Know your data purpose.
Knowing the original purpose for which you obtained personal data is the key to unlocking the conundrum that is data retention. We know all too well, having advised many, that businesses are struggling with the concept of data retention, what they should retain, for how long, what they should delete and how. This isn’t a new concept under the GDPR and the Data Protection Act 2018 (it existed under the Data Protection Act 1998), however, it is perhaps more prominent now because of the level of the fines that the ICO can issue.
Personal data comes in different shapes and sizes. Some data fits neatly into distinct boxes and some data crosses into a few different boxes. So, businesses need to take time and analyse what personal data they collect and why they collect it. Data needs classifying in order for it to become manageable. For example, how long should a business keep employee records for? To keep things brief, let’s think about 4 areas where personal data is collected and processed relating to employees:
- the recruitment process and the individual’s CV;
- general employee personal data - name, address, date of birth, job title, work permit status, bank account details, NI number and salary and benefits;
- employment contract; and
- personal development records, annual leave records, qualifications, references and disciplinary records.

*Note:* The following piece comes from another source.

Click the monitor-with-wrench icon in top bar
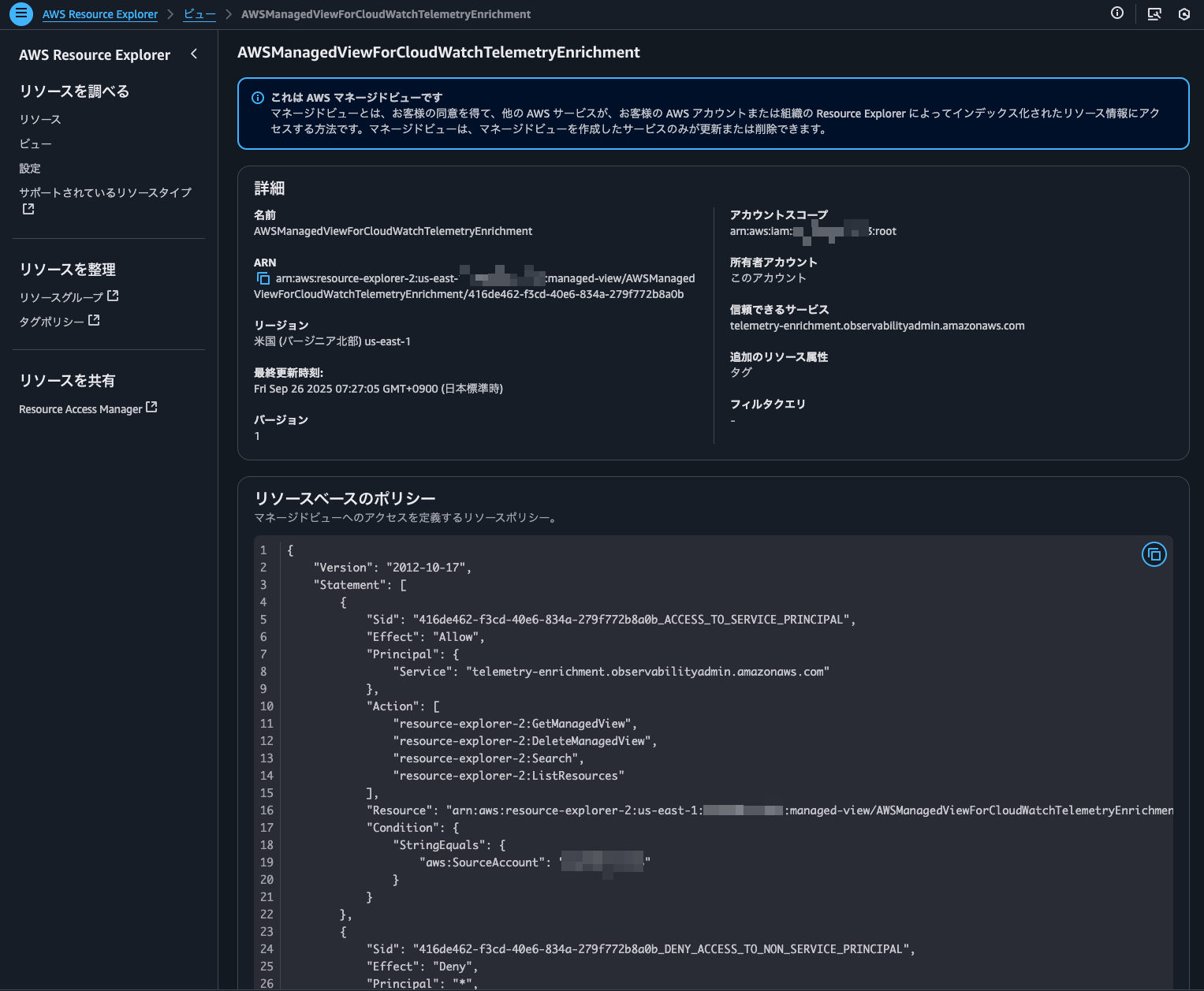 pyautogui.click(x=1154, y=14)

Each business is different and should clearly document its approach in a personal data retention policy. In some cases, it may be prudent to document why a decision to hold personal data for a certain period was taken, particularly if it is longer than might be expected. Here are some rough guidelines for retention periods for the 4 areas highlighted above:
- Recruitment data – 6 months after recruitment has come to an end. The retention period for personal data relating to the recruitment process should be retained whilst there is a clear business need, or for the period that has been agreed with the candidate.

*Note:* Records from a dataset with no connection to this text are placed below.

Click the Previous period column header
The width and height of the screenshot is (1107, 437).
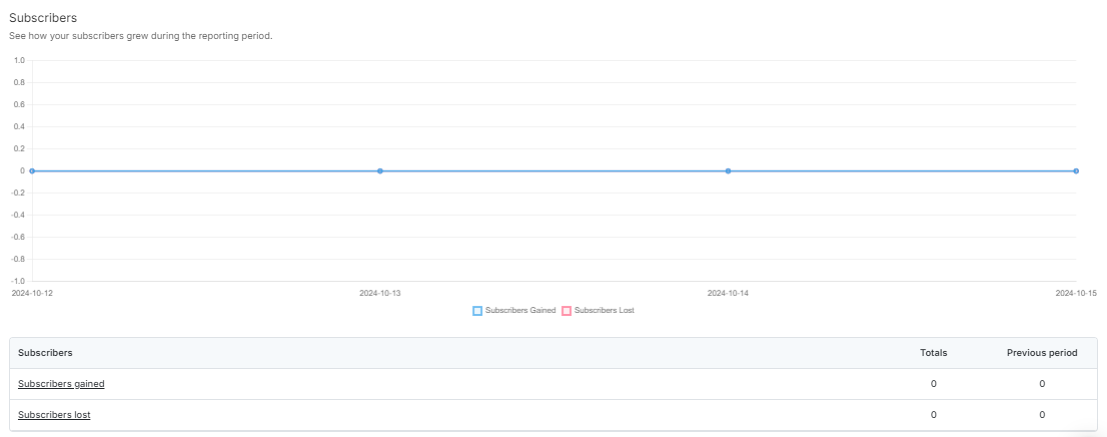[1041, 353]
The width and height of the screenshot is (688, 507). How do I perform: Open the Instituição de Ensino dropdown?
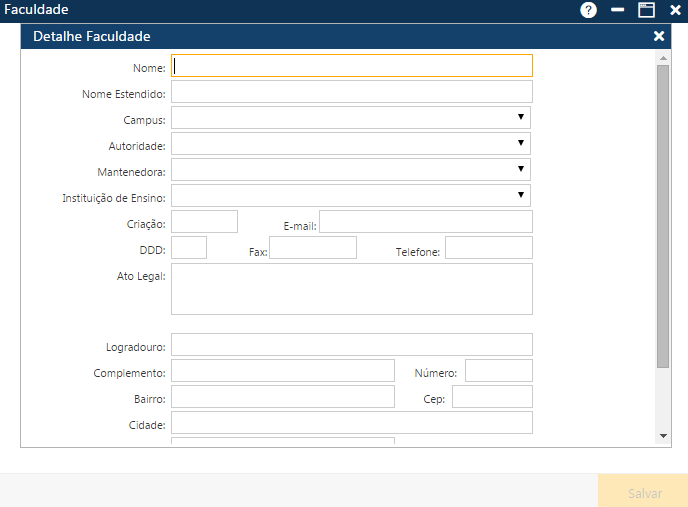pos(520,196)
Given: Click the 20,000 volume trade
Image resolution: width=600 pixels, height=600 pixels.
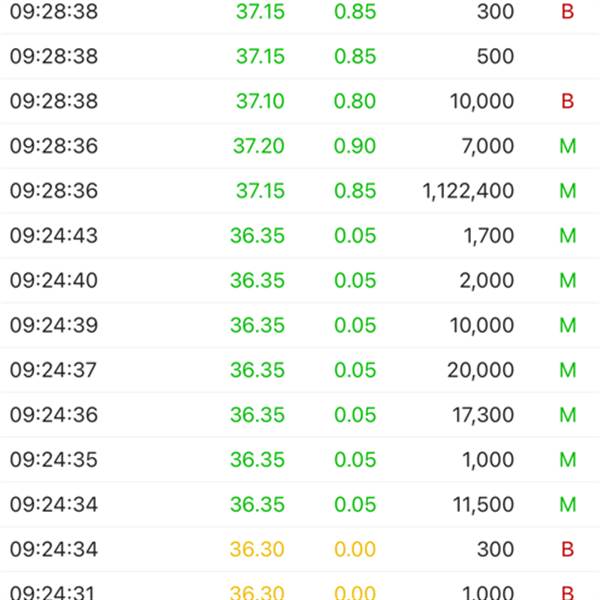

- General employee personal data. Immigration checks – 3 years after employment has come to an end. Bank details – delete as soon as final payment has been made. Payroll and salary records and PAYE records - these must be kept for at least 3 years after the end of the tax year to which they relate. However, given their potential relevance to pay disputes they can be retained for 7 years after employment ends.
- Employment contracts – 7 years after employment has come to an end
- Disciplinary, grievance, qualifications, references, annual leave records, annual assessment records, resignation, termination and retirement records – these records should all be kept for 7 years after the employment has come to an end.

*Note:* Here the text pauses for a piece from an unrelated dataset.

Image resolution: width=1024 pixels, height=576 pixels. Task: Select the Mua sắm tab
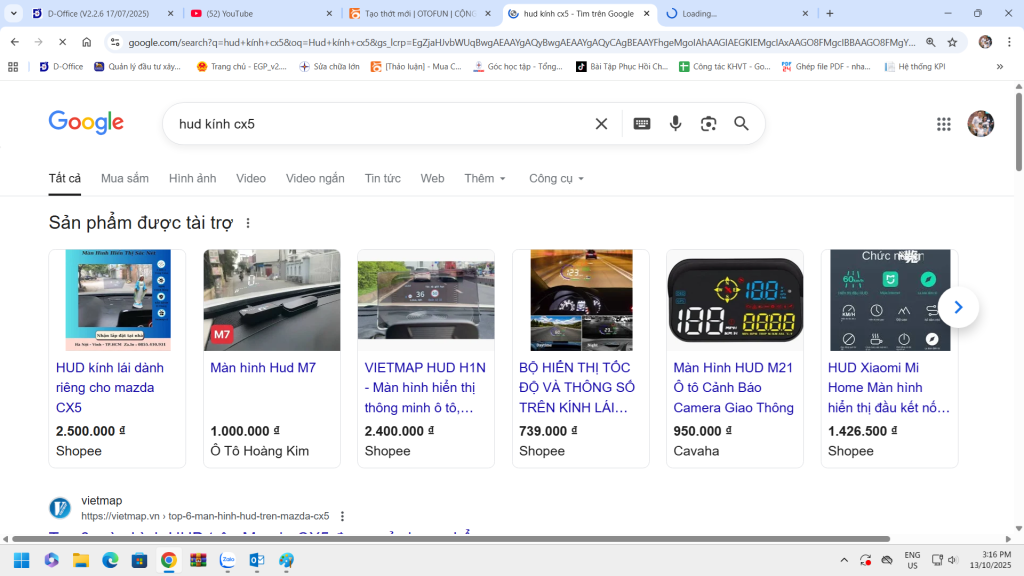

Interestingly, accident records should be retained for at least 4 years from the date report of the accident was made.
There is not a ‘one size fits all’ approach when it comes to data retention. Data retention policies should accommodate other legal obligations or risks of the business in respect of non-employee related documents. This could include the duty to co-operate with any investigation by HMRC, which may take place several years after the relevant tax year, or the need to defend a claim which may be brought in the employment tribunal after employment has ended.
Where a document covers different topic areas, such as an email which may have both personal and business-related content, the business should analyse what the content of the email is and make a decision based on its retention policy.
At the end of each retention period, the information should be reviewed prior to deletion, to ensure that the correct data is being destroyed. Deletion or destruction means that the personal data is completely removed from the business’ records, whether that be - hard copy and electronic documents, emails, financial and company records, digital media such as CCTV recordings and/or back-up storage.
Don’t have a blanket approach to deleting information containing personal data, you may find you needed it! There are many other examples of where information needs to be retained by a business, which is not directly related to data protection - did you know minutes of board meetings must be retained for 10 years?. Equally, don’t hold on to personal data longer than is necessary.